EXERCISE DETAILS
Would you repeat the listing below exactly, with no pictures in it?

====== DATA IN THIS EXERCISE ======

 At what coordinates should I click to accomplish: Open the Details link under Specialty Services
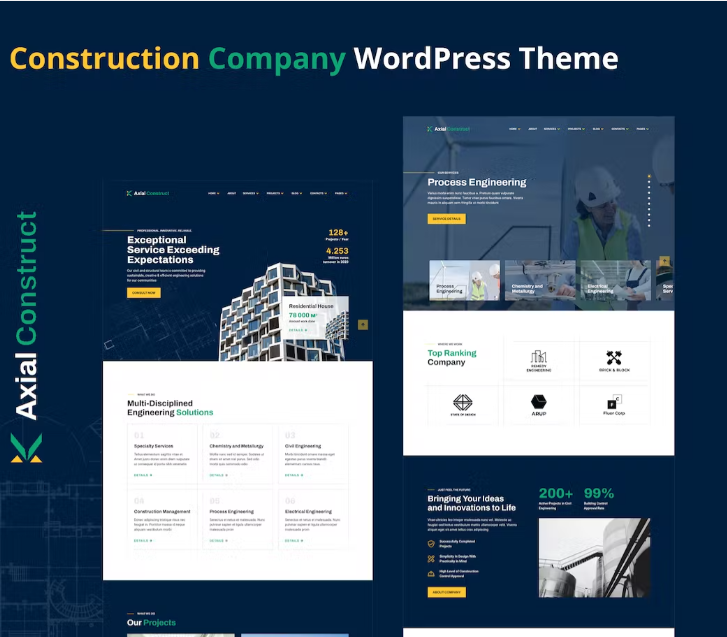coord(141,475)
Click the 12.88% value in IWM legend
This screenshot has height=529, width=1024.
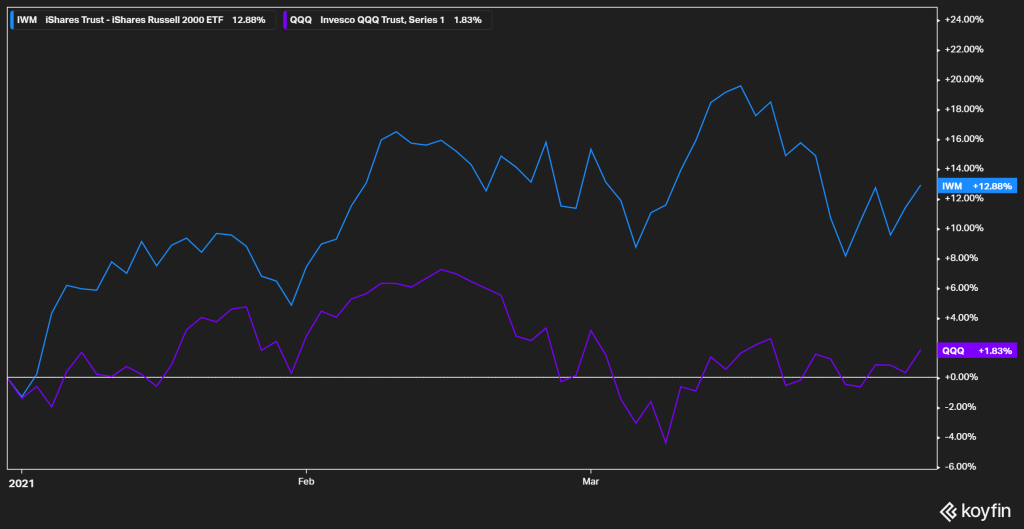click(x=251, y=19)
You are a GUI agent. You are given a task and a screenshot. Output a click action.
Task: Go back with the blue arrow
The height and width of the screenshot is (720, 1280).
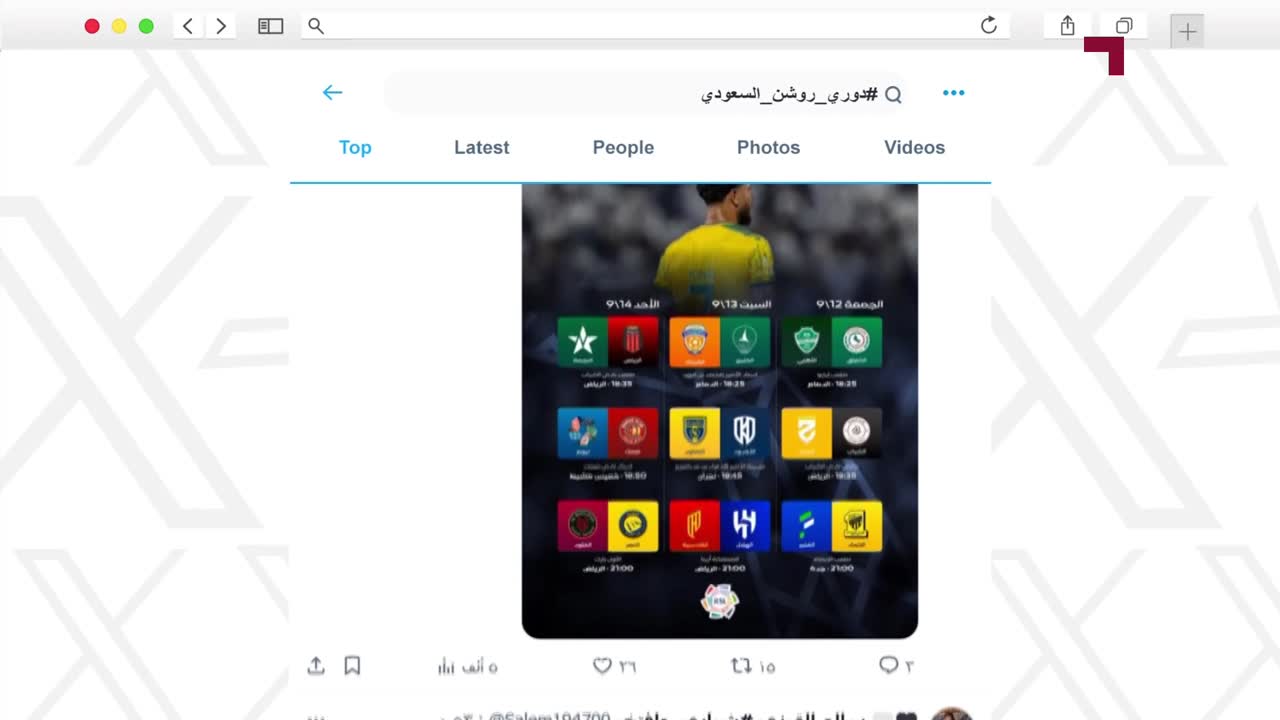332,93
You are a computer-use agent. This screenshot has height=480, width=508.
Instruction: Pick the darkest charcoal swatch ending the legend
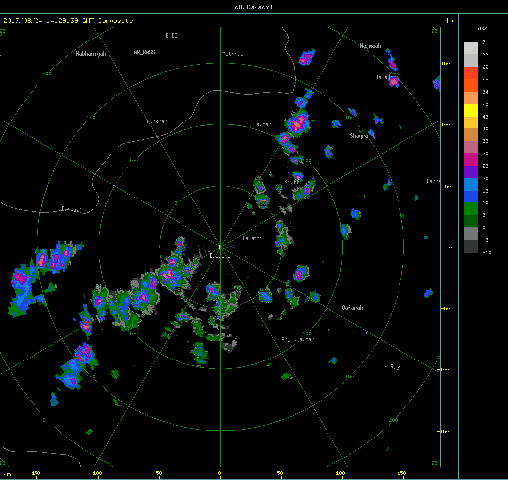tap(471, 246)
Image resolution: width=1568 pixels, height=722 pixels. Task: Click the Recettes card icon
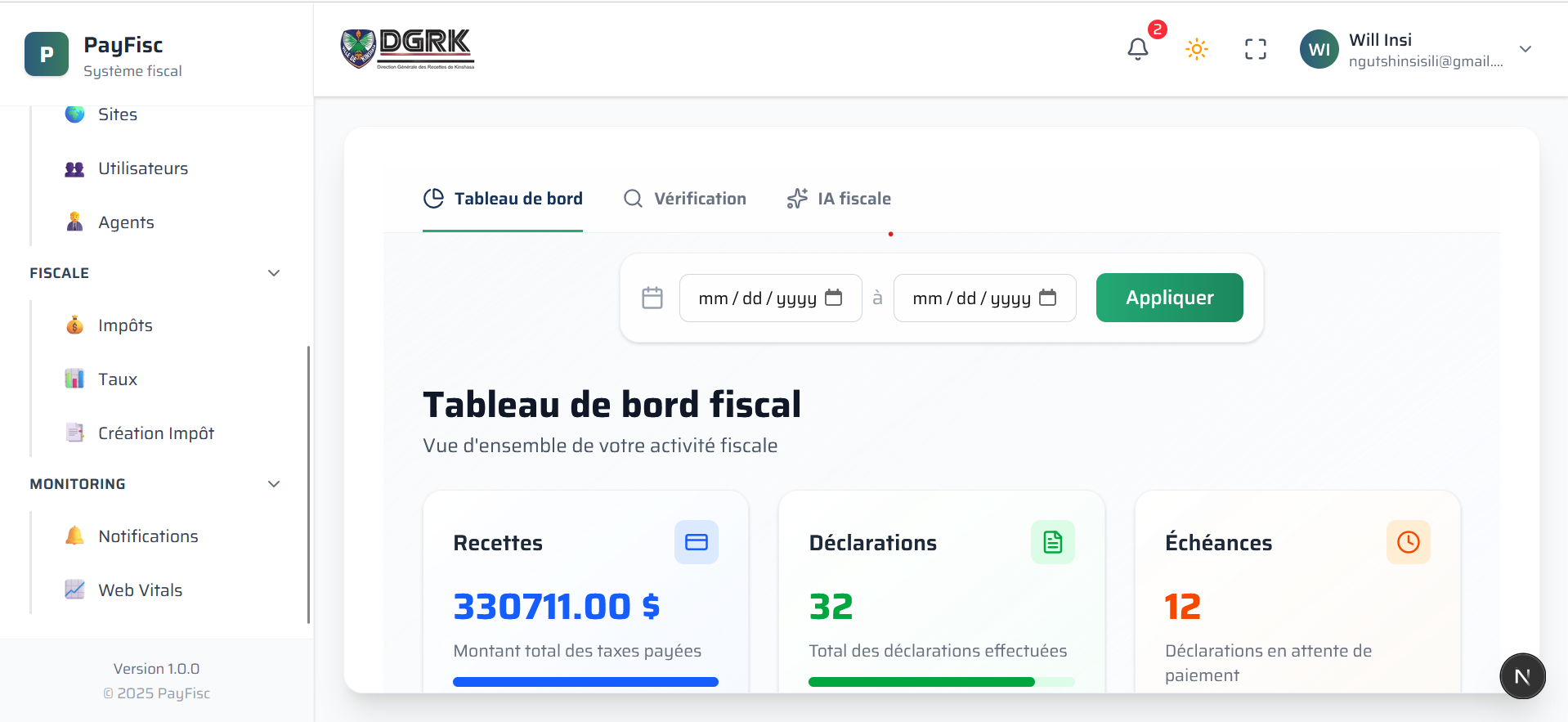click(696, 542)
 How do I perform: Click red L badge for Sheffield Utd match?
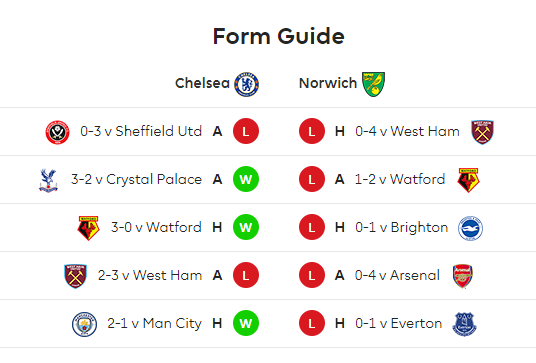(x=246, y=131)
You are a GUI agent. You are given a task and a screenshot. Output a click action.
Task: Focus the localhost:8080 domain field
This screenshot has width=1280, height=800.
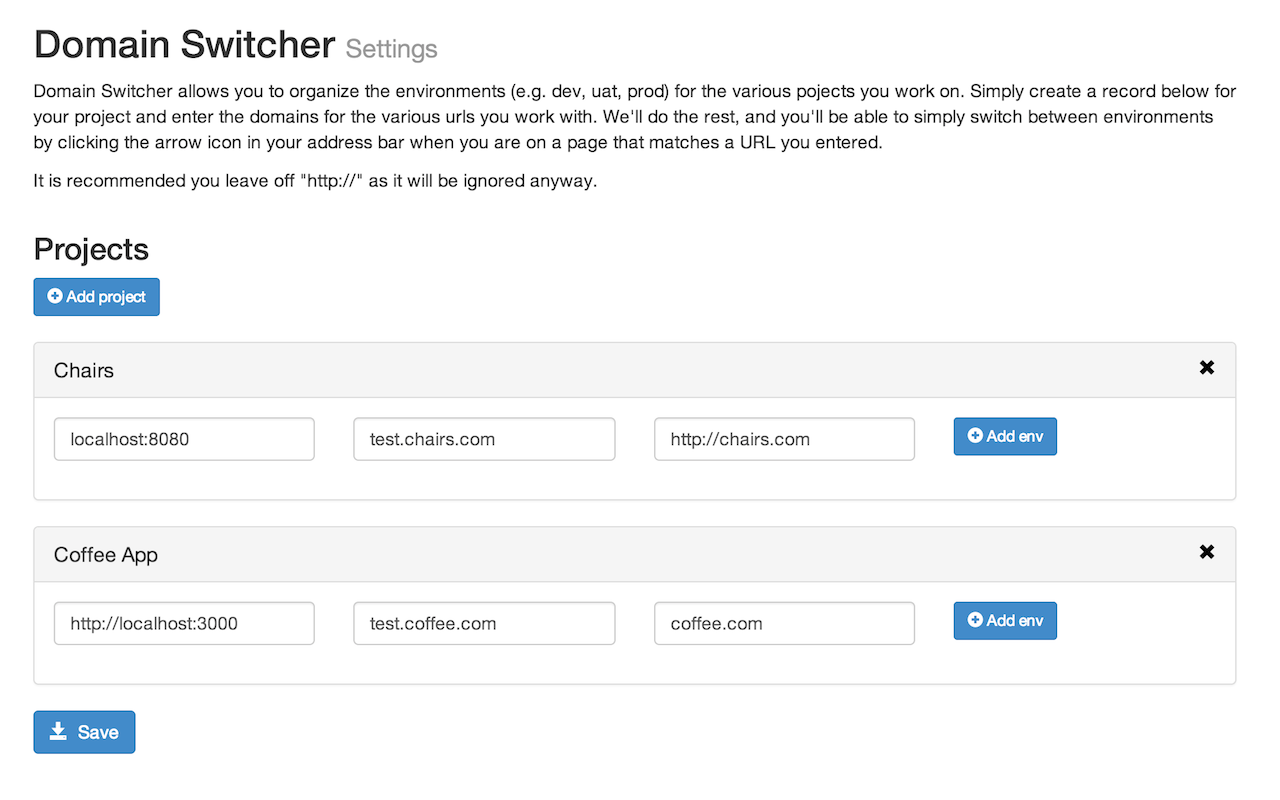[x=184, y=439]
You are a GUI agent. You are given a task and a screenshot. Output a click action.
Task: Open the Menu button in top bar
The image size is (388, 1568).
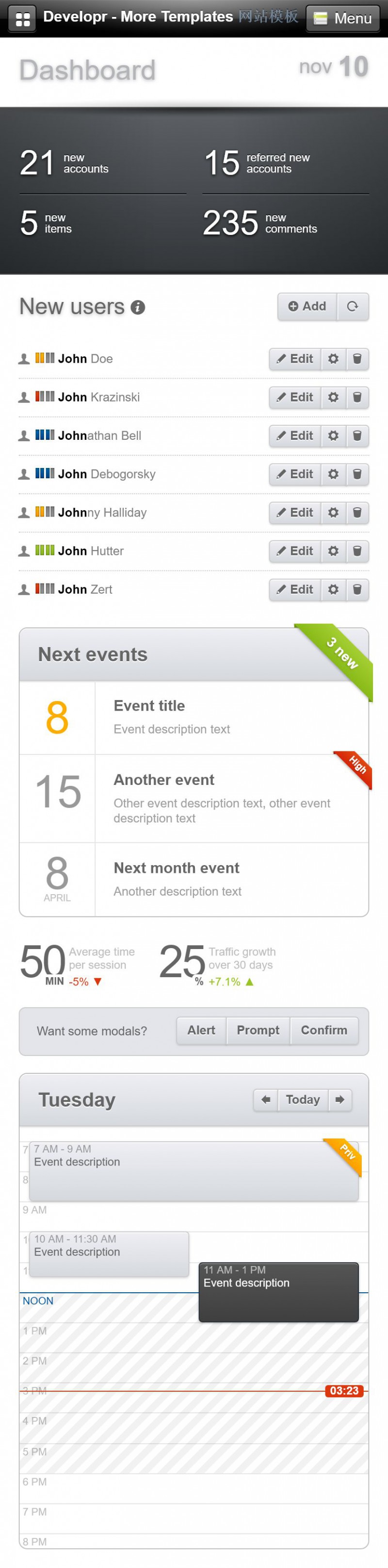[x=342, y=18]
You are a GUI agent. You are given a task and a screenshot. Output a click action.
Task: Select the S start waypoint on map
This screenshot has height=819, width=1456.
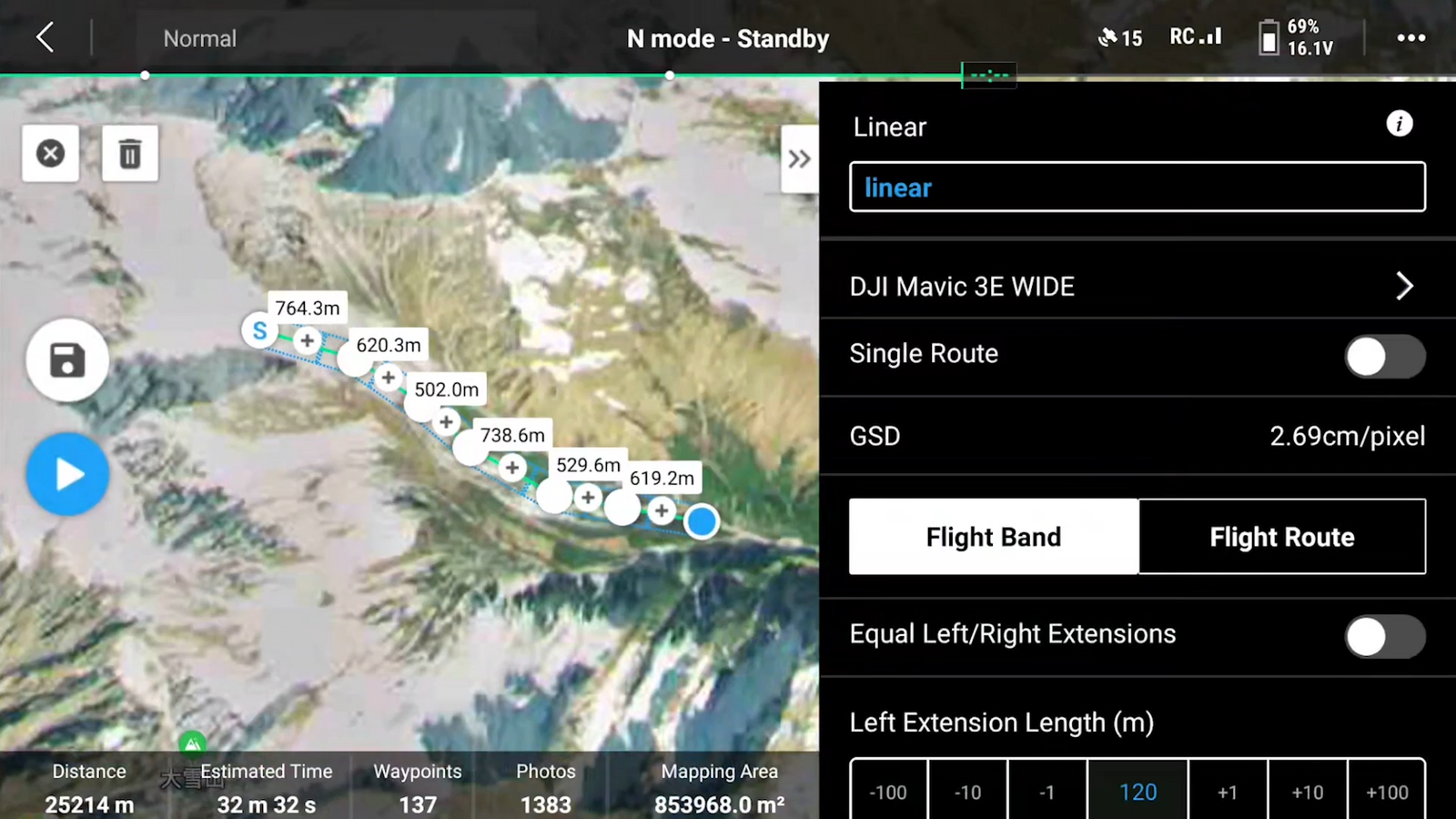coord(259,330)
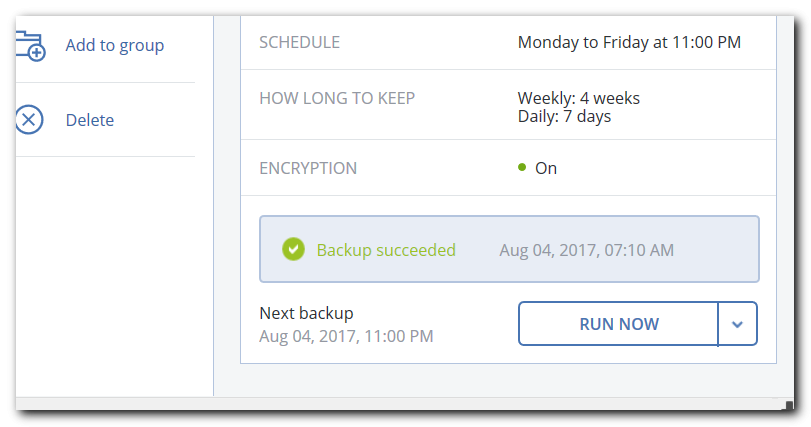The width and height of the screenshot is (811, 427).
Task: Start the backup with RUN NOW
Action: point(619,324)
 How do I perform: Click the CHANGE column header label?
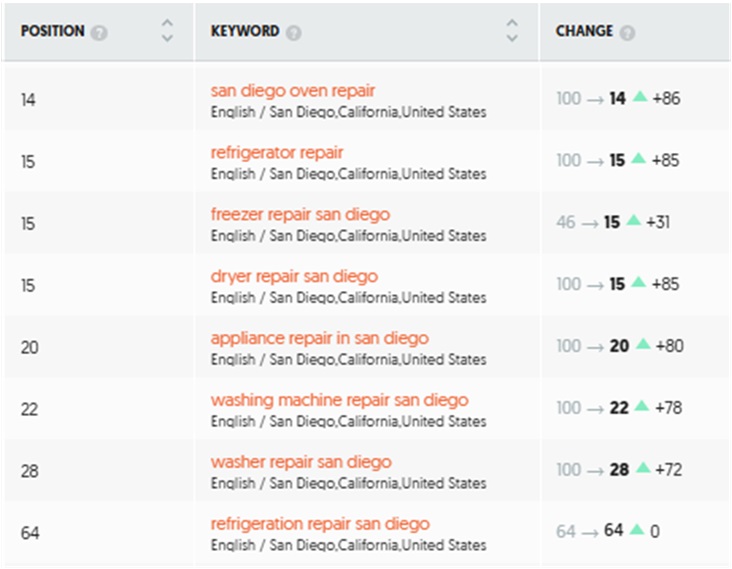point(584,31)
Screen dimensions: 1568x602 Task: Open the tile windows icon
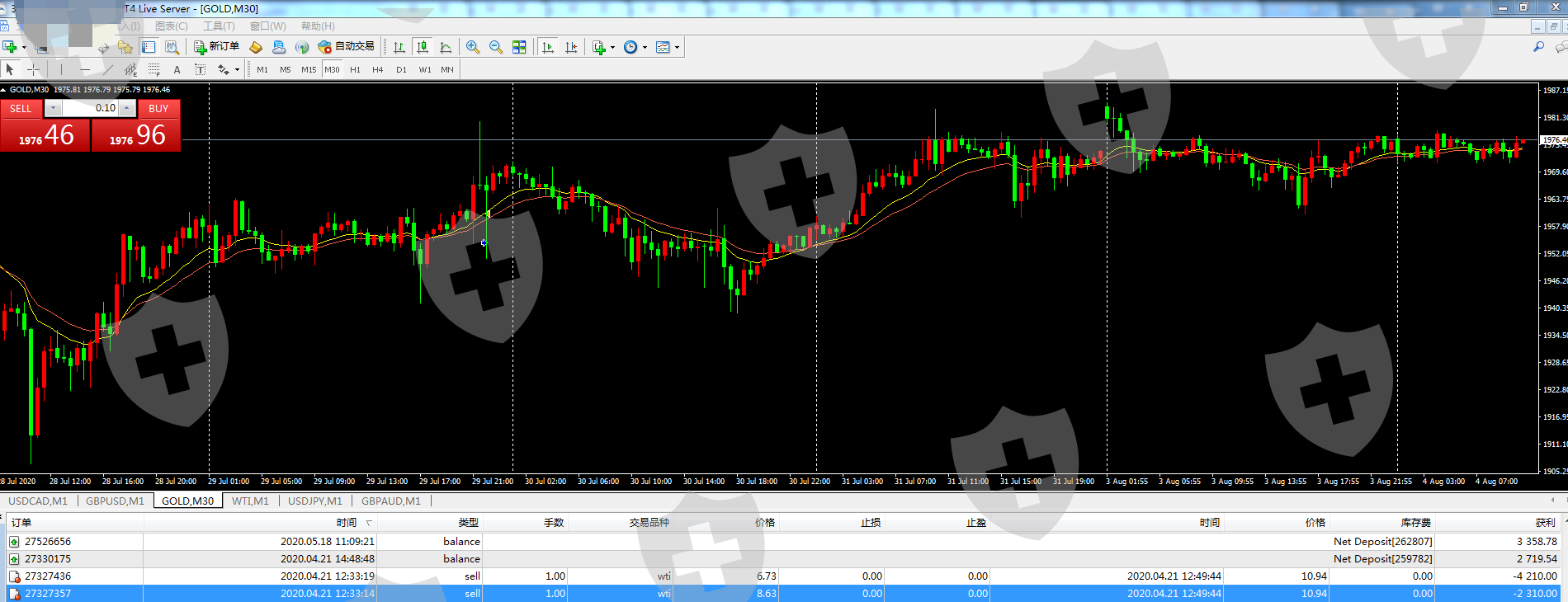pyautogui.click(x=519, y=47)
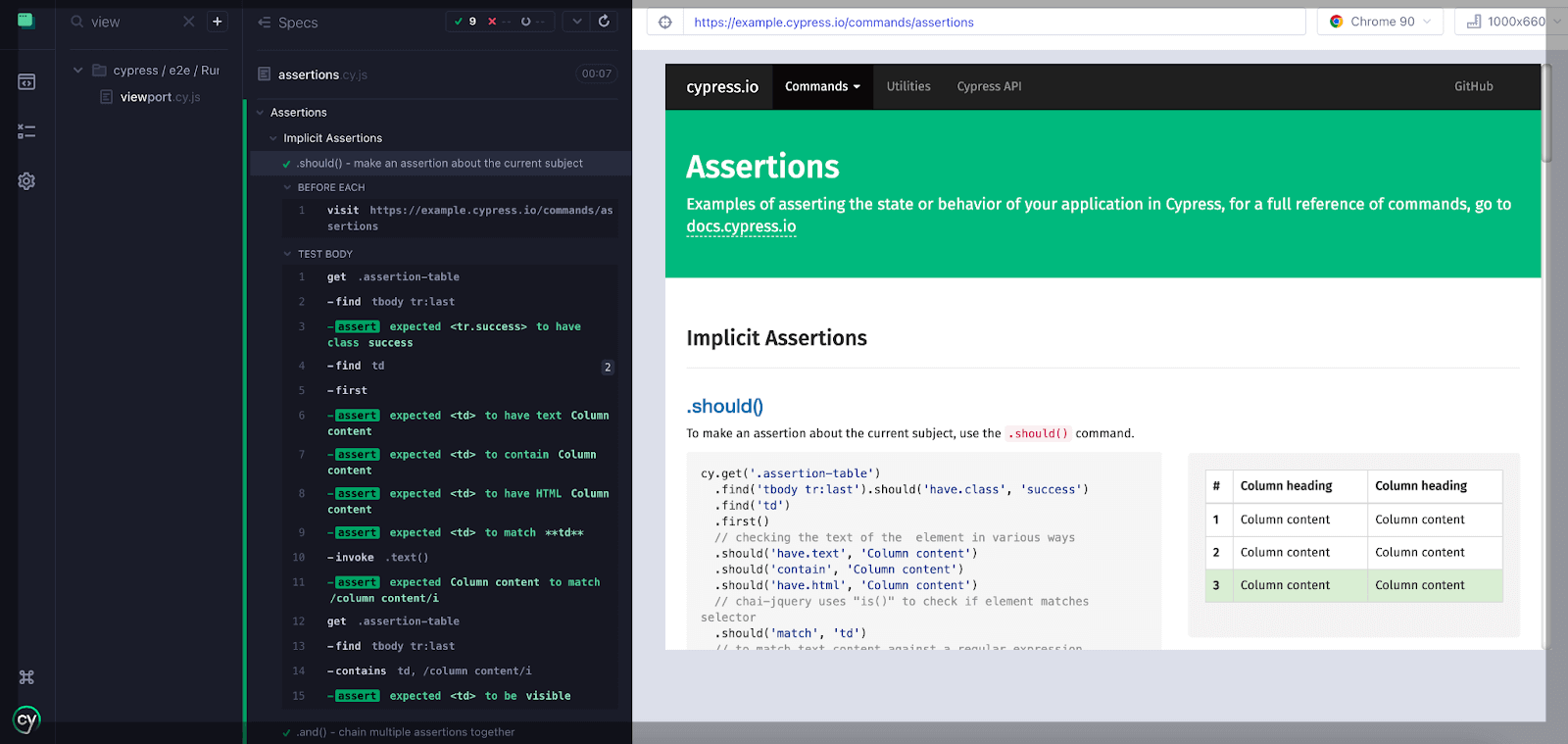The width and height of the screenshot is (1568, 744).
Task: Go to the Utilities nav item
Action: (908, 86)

======

SOLUTION FOR THIS PROBLEM
 At what coordinates should I click to accomplish: Open the Details link under Specialty Services
coord(141,475)
Click the 12.88% value in IWM legend
This screenshot has height=529, width=1024.
click(x=251, y=19)
You are a GUI agent. You are given a task and a screenshot. Output a click action.
Task: Go back with the blue arrow
The height and width of the screenshot is (720, 1280).
332,93
You are a computer-use agent. This screenshot has height=480, width=508.
Instruction: Pick the darkest charcoal swatch ending the legend
tap(471, 246)
Image resolution: width=1568 pixels, height=722 pixels. Task: Click the Recettes card icon
click(696, 542)
 How do I perform: Click red L badge for Sheffield Utd match?
(x=246, y=131)
You are a GUI agent. You are given a task and a screenshot. Output a click action.
Task: Focus the localhost:8080 domain field
This screenshot has width=1280, height=800.
[x=184, y=439]
You are a GUI agent. You are given a task and a screenshot. Output a click action.
Task: Open the Menu button in top bar
The image size is (388, 1568).
[x=342, y=18]
You are a GUI agent. You are given a task and a screenshot. Output a click action.
Task: Select the S start waypoint on map
This screenshot has height=819, width=1456.
coord(259,330)
The width and height of the screenshot is (811, 427).
Task: Start the backup with RUN NOW
Action: point(619,324)
 How do I perform: Click the CHANGE column header label?
point(584,31)
Screen dimensions: 1568x602 Task: Open the tile windows icon
pyautogui.click(x=519, y=47)
The width and height of the screenshot is (1568, 744).
Task: Go to the Utilities nav item
Action: (908, 86)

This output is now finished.